Only the lines below, from the one with "avril 2026 (245, 777)" through the one with "Quel débord prévoir", are to be written out, exactly.
== Material supplied ==
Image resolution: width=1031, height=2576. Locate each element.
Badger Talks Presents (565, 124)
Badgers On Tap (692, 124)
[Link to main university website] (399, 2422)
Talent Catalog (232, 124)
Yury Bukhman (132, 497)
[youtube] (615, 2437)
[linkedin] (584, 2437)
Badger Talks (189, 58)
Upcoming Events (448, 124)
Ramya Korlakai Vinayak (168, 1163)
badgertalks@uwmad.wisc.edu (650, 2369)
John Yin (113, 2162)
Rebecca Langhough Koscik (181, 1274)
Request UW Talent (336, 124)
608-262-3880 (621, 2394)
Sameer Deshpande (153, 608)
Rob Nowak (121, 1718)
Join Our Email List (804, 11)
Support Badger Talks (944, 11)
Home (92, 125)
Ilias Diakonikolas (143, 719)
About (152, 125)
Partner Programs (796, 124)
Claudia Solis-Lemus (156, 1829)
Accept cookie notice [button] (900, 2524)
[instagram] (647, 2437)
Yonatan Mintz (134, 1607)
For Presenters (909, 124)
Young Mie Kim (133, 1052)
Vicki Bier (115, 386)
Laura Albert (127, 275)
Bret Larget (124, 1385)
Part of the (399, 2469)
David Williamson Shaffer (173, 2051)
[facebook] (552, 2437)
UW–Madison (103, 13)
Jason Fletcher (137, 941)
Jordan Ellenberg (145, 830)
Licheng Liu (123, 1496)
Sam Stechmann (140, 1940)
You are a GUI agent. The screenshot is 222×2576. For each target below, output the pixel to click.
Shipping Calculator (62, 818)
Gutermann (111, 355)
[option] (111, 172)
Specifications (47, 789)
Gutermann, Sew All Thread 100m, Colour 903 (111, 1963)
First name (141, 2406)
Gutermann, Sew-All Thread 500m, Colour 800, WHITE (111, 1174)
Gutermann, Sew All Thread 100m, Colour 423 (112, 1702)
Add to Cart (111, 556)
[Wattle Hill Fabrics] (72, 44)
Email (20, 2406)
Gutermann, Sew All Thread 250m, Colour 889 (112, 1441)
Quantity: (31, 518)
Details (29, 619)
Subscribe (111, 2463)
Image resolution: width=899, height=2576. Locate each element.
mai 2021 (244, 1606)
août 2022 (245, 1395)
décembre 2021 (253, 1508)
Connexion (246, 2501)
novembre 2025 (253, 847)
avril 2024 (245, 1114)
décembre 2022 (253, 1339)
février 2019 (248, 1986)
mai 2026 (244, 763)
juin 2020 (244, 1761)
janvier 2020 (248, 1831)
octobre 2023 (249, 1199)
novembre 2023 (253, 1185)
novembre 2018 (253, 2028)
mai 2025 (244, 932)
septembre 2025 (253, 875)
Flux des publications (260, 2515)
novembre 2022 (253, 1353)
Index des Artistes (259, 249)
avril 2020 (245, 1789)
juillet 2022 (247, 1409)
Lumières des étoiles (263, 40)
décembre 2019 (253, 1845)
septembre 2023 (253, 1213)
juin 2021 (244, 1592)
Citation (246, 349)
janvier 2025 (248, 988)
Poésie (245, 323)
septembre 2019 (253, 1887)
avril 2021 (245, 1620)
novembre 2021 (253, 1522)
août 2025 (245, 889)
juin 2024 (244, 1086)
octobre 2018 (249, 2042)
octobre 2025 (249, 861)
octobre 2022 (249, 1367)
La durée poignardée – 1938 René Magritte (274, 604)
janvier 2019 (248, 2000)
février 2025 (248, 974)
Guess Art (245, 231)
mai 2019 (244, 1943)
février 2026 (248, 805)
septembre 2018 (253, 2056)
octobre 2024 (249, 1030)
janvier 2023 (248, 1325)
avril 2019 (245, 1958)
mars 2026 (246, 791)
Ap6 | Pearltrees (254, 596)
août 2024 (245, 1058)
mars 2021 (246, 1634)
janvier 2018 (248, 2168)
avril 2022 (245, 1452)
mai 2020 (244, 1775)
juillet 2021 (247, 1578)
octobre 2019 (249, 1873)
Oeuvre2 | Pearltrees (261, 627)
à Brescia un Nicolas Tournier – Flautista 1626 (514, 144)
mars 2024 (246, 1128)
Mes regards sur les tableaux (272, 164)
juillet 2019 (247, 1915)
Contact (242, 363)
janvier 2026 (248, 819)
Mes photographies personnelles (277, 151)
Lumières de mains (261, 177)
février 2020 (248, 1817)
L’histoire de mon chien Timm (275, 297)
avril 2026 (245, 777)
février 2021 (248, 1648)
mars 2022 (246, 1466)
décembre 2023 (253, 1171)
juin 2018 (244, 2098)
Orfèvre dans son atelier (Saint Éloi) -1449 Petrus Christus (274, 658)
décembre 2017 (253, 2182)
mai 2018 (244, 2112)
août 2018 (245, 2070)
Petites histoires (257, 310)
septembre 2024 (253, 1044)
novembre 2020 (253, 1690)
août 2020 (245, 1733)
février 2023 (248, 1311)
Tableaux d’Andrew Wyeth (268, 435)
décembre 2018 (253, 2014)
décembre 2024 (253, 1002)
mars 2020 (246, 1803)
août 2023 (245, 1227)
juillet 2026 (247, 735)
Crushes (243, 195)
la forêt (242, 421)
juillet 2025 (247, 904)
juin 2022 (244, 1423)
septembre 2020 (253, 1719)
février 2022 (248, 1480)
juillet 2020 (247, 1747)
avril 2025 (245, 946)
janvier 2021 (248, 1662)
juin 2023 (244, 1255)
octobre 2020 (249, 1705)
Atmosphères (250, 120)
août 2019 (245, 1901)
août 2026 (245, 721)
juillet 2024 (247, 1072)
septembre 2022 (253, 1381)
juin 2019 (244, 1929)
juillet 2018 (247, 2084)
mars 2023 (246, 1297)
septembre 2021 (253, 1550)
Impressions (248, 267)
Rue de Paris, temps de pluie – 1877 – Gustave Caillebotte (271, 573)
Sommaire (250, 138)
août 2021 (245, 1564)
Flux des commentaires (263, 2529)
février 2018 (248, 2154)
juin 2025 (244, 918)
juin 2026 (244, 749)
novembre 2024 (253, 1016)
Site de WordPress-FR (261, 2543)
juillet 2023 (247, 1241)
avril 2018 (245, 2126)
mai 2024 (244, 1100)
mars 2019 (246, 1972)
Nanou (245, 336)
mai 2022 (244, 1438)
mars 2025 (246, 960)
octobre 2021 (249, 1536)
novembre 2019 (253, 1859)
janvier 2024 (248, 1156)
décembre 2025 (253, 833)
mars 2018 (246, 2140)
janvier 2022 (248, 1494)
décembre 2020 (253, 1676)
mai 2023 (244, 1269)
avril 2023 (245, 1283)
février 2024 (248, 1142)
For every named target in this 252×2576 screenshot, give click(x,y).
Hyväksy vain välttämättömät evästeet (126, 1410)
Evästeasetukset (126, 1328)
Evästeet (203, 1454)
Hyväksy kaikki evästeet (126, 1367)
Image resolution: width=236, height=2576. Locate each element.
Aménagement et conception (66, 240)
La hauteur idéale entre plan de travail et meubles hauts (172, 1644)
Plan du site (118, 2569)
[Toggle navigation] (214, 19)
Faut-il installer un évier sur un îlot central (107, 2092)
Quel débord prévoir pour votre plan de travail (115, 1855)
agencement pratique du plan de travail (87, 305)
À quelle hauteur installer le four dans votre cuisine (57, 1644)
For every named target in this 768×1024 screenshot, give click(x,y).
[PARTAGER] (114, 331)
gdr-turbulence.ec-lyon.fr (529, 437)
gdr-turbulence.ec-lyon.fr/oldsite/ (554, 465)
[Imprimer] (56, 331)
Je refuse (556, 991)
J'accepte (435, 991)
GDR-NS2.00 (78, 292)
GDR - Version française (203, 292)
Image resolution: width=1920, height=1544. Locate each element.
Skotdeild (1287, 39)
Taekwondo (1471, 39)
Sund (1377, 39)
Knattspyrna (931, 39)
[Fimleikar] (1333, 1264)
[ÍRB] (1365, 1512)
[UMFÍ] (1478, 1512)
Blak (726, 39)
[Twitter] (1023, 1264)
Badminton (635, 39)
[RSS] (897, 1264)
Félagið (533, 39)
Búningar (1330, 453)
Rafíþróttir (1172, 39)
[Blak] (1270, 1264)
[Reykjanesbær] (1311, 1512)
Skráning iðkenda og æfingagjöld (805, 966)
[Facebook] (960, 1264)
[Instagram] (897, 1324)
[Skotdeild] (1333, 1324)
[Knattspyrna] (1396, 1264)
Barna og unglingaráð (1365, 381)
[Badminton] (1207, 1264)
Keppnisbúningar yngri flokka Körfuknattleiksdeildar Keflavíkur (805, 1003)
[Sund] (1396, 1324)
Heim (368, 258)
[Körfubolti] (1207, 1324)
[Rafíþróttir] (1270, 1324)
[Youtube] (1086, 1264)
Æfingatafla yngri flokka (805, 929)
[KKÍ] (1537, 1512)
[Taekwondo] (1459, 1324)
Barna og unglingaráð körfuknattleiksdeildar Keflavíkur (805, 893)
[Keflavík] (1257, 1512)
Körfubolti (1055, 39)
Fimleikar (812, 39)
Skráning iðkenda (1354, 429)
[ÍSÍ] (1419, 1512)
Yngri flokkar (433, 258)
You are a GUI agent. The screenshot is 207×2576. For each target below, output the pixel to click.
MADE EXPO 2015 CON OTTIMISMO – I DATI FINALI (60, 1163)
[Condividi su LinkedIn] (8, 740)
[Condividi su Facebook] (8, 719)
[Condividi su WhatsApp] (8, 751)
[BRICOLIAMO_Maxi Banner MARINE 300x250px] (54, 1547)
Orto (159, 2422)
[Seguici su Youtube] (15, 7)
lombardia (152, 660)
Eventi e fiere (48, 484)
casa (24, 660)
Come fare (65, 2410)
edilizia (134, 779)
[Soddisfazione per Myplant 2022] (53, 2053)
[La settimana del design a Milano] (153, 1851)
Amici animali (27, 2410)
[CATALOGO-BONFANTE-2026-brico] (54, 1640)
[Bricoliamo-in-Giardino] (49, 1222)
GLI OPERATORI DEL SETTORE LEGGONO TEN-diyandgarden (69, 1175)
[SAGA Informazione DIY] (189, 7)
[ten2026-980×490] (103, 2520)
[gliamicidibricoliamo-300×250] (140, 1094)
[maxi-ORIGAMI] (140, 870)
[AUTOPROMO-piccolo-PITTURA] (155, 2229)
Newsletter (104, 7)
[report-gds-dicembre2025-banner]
===
# Answer box:
avril 2026 (245, 777)
février 2021 (248, 1648)
mars 2022 (246, 1466)
décembre 2023 (253, 1171)
juin 2018 (244, 2098)
Orfèvre dans son atelier (Saint Éloi) -1449 Petrus Christus (274, 658)
décembre 2017 (253, 2182)
mai 2018 (244, 2112)
août 2018 (245, 2070)
Petites histoires (257, 310)
septembre 2024 (253, 1044)
novembre 2020 (253, 1690)
août 2020 (245, 1733)
février 2023 (248, 1311)
Tableaux d’Andrew Wyeth (268, 435)
décembre 2018 (253, 2014)
décembre 2024 (253, 1002)
mars 2020 (246, 1803)
août 2023 (245, 1227)
juillet 2026 (247, 735)
Crushes (243, 195)
la forêt (242, 421)
juillet 2025 (247, 904)
juin 2022 (244, 1423)
septembre 2020 (253, 1719)
février 2022 (248, 1480)
juillet 2020 (247, 1747)
avril 2025 (245, 946)
janvier 2021 (248, 1662)
juin 2023 (244, 1255)
octobre 2020 (249, 1705)
Atmosphères (250, 120)
août 2019 (245, 1901)
août 2026 (245, 721)
juillet 2024 (247, 1072)
septembre 2022 (253, 1381)
juin 2019 (244, 1929)
juillet 2018 (247, 2084)
mars 2023 (246, 1297)
septembre 2021 (253, 1550)
Impressions (248, 267)
Rue de Paris, temps de pluie – 1877 – Gustave Caillebotte (271, 573)
Sommaire (250, 138)
août 2021 (245, 1564)
Flux des commentaires (263, 2529)
février 2018 (248, 2154)
juin 2025 (244, 918)
juin 2026 (244, 749)
novembre 2024 (253, 1016)
Site de WordPress-FR (261, 2543)
juillet 2023 (247, 1241)
avril 2018 (245, 2126)
mai 2024 (244, 1100)
mars 2019 (246, 1972)
Nanou (245, 336)
mai 2022 (244, 1438)
mars 2025 (246, 960)
octobre 2021 (249, 1536)
novembre 2019 (253, 1859)
janvier 2024 (248, 1156)
décembre 2025 (253, 833)
mars 2018 (246, 2140)
janvier 2022 (248, 1494)
décembre 2020 (253, 1676)
mai 2023 (244, 1269)
avril 2023 (245, 1283)
février 2024 (248, 1142)
For every named target in this 252×2576 screenshot, give click(x,y).
Hyväksy vain välttämättömät evästeet (126, 1410)
Evästeasetukset (126, 1328)
Evästeet (203, 1454)
Hyväksy kaikki evästeet (126, 1367)
Image resolution: width=236, height=2576. Locate each element.
Aménagement et conception (66, 240)
La hauteur idéale entre plan de travail et meubles hauts (172, 1644)
Plan du site (118, 2569)
[Toggle navigation] (214, 19)
Faut-il installer un évier sur un îlot central (107, 2092)
Quel débord prévoir pour votre plan de travail (115, 1855)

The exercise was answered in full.